Text by Rhonda Riche. Image courtesy of ZIGRES (Adobe Stock).
Jet lag is such a drag. You’ve planned every moment of your vacation, yet the only thing you want to experience on arrival is the bed in your hotel room.
When we cross time zones, our natural circadian rhythms — the physical, mental and behavioural changes our bodies typically experience over a 24-hour cycle — get out of whack. This results in one or more of the following — low energy, trouble sleeping, crankiness, gastrointestinal upset, lack of appetite and brain fog. Jet-lag symptoms can be inconvenient when you’re on vacation and when you return home. But with some planning, there are ways to fend them off.
Ralph Mistlberger, an expert in behavioural neuroscience and a psychology professor at Simon Fraser University in Vancouver, has been studying circadian rhythms for more than 36 years.
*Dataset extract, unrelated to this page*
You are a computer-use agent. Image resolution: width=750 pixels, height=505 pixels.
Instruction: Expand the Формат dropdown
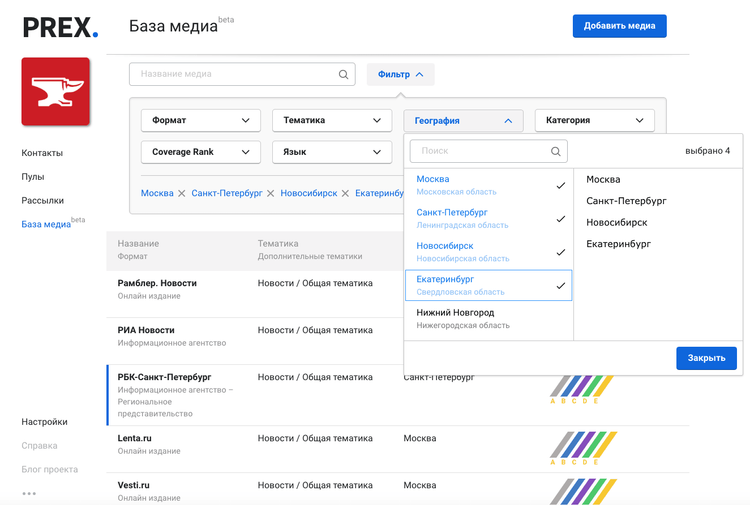click(x=201, y=121)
Here are his tips to help your body adjust more easily, no matter where you land.
Short Trips: Do not adjust your watch.
Mistlberger, who has provided travel advice to professional sports teams such as the Vancouver Canucks and San Francisco’s Golden State Warriors, guides players travelling short distances for just a day or two to stick to their home schedule. So, if you’re based in Toronto and visiting Edmonton, stay on Toronto time for your meals and bedtime.
Longer Trips: Be prepared.
More planning is involved for longer trips. Generally, it takes a day to recover for every time zone you cross en route. For example, after a flight from Montreal to London, England, you might need five days to recover from the time lag.
To help your body adjust, shift your schedule about three days before a big trip. If you are travelling east to west, wake up later and stay up an extra hour before travel. If you’re travelling west to east, wake up and go to bed an hour earlier. Visit the website jetlagrooster.com, which helps travellers adjust sleep schedules before heading to a new time zone.
Hit the ground running.
If you’re arriving during the day, fight the temptation to nap after checking into your hotel. If you stay up (and take advantage of the daylight hours to sightsee), you’re more likely to fall into a deep and restful sleep on that first night.
Get outside.
Exposure to daylight helps your body adjust to a new time zone, so try to spend some time outside at your destination. In winter, when there’s less light and time spent outdoors, your recovery may take longer. Portable devices that use light therapy can help recalibrate your circadian rhythms. Or visit timeshifter.com for light-exposure advice and a customizable jet-lag plan. After all, that anticipated dream trip is something you should experience while wide awake.